[Collected data]
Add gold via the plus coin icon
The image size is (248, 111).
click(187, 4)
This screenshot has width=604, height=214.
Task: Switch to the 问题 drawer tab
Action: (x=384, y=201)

About this task: Each entry above has to be duplicated exactly as it stands.

Output for this task:
Add gold via the plus coin icon
The image size is (248, 111).
click(187, 4)
This screenshot has width=604, height=214.
Task: Switch to the 问题 drawer tab
Action: (x=384, y=201)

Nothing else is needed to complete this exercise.